Please see the attached paper which indicates significant variation in rationing. The attitudes we are looking for are related to the acceptability of bedside rationing – i.e. forging some interventions that may have some marginal value because of cost concerns.


  • How will this study separate out any effects from health plans from physician attitudes towards cost-effectiveness? Isn’t the situation you are really interested in the situation where the physician is not restricted by any health plans from offering treatment A or B, treatment B is much more expensive but only marginally more beneficial, and the extent to which physicians will deny treatment B and offer treatment A? If so, it seems like a survey which presented a case study with relevant cost and benefit information and asked respondents to indicate how they would treat this hypothetical patient would yield more useful information.

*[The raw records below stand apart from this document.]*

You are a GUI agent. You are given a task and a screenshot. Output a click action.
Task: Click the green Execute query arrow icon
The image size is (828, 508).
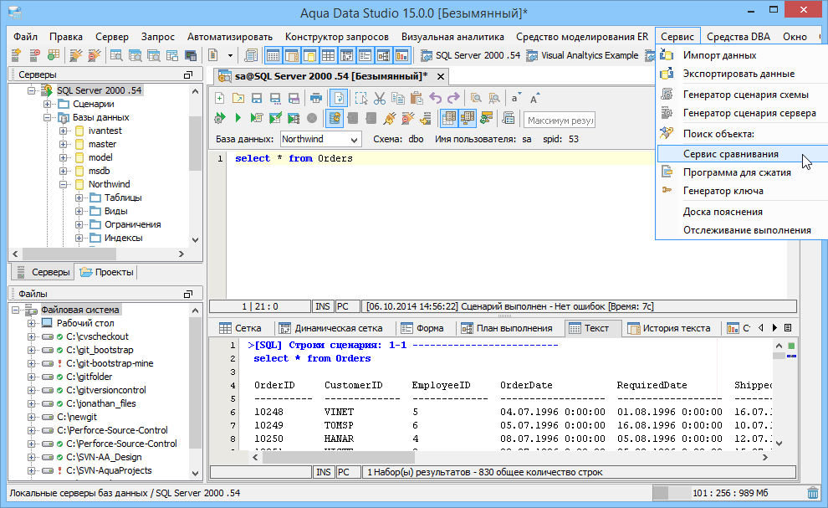[238, 118]
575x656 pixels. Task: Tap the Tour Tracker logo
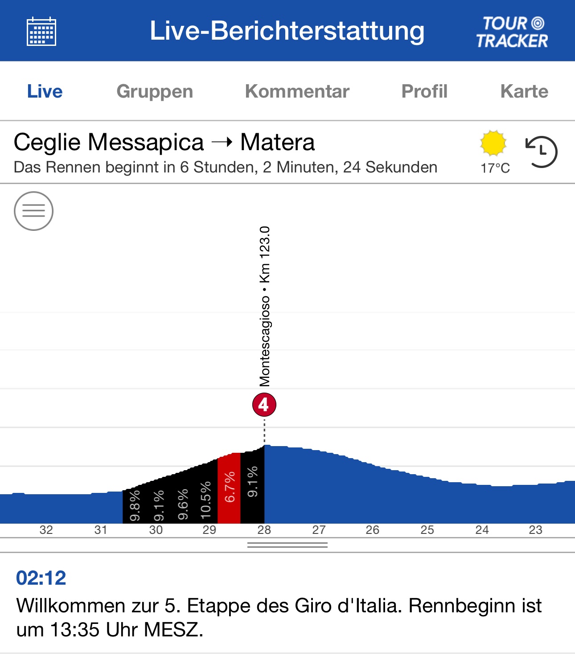click(512, 32)
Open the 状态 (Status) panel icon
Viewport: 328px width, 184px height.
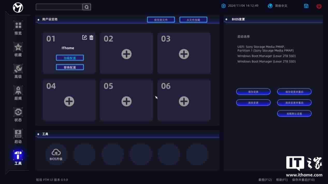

We agree that the sort of scenario you describe regarding a hypothetical patient might yield very interesting information. However to the extent that we wish to perform a cross-country comparison, we think it is preferable to keep the questionnaire similar to the one used before.

  • Is the study team aware of the “Visible Fairness” study on physician attitudes towards cost-effectiveness? Are there questions used in that study that would be useful to use in this study? (see attached)


We are aware of the Visible Fairness study. As we have already noted, we believe it is preferable to avoid modifying the questionnaire since we hope to have comparable results among US physicians and the European physicians who have already taken the survey.


  • How are the sub-questions in question #1 relevant to this research question? It seems like only 1h and maybe 1g are relevant.


We include this broad question about ethical dilemmas in general to gain information about the relative frequency and difficulty of rationing issues compared to other ethical dilemmas that physicians encounter.


  • As a practical matter, since this is a phone interview, it seems a bit implausible that respondents will remember all items 1a-1l when answering question 2. How will NIH ensure that respondents are not biased towards the last few response options, since those are the freshest in their minds?


As noted above, we have now decided to revert to a mailed survey partly because we think we could get more comparable results to the European survey and because we share the concern you raise here.


  • What is question #5 trying to get at? How is this a question about denying costly care to patients?

We ask about availability of ethics support services because we are interested in exploring the feasibility of ethicists assisting clinicians to address difficult rationing issues.


  • Question 9: would be useful to know how physicians would respond to a situation where an intervention a) improves quality of life with no impact on life expectancy (e.g. Viagra), b) where the main benefit of an intervention is convenience to the patient (e.g. controlled release medications that patients take once/month rather than daily), and c) where the main benefit of an intervention is convenience to the patient which thereby improves treatment compliance (e.g. insulin pumps for diabetics rather than daily injections).


Thank you for these suggestions. We are adding items regarding issues to question 9. We do believe this will yield interesting information.